» **Wybrany fragment**:
--------------------------------------------------

Jan 14:23

Słowo pisane

NA GÓRZE PANA JEST ZAOPATRZENIE – 7.08.2015 – część 2

Kto odda siebie na ofiarę Bogu, ten zyskuje wszystko. To nie jest proste. Wiele ludzi może próbować robić to po swojemu. Do tego trzeba dorosnąć. To się stało w Chrystusie, ale trzeba umieć to przyjąć. Wielu ludzi mówi: "ja bardzo kocham Pana", ale nie oddajesz Mu wszystkiego co najcenniejsze, nie oddajesz Mu swojego życia. Twoja miłość jest, tylko jest niedojrzała, musi dojrzeć do momentu, kiedy oddajesz siebie Jemu całkowicie. Pięknie.

         Niech powoli każdy z nas dorasta do tego, żeby oddać siebie całkowicie w ręce Boga. W Chrystusie to już się stało, ale my musimy do tego dotrzeć. Musimy wzrastać w kosztowności poznawania naszego Pana. Musimy wzrastać w kosztowności tego co On dla nas czyni. Ile razy niesie nam wsparcie i pomoc właśnie w tej jednej sprawie - abyśmy oddali się Jemu. Zobaczcie, że Bóg też prowadził Izraela przez pustynię, żeby nabrali odwagi, żeby dali Mu się swobodnie nieść, żeby nie narzekali nie mówili: "to nie tak", czy inaczej, ale by odpoczęli. Czytamy w Liście do Hebrajczyków, abyśmy w Chrystusie odpoczęli od wszystkich swoich dzieł. Co to znaczy odpocząć od wszystkich dzieł swoich? To znaczy - zejść z góry już nie po to, żeby żyć dla siebie, ale tylko dla Boga. Tylko dla Boga, tak samo jak żył Jego Syn.

--------------------------------------------------

» **Zawartość danych**:
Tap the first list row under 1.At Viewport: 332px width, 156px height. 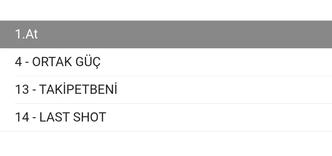58,62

--------------------------------------------------

» **Co zrobić**: W którym liście, według fragmentu o oddaniu siebie Bogu, czytamy, abyśmy w Chrystusie odpoczęli od wszystkich swoich dzieł? Odpowiedź należy oprzeć wyłącznie na fragmencie.

» **Odpowiedź pisemna**: W Liście do Hebrajczyków.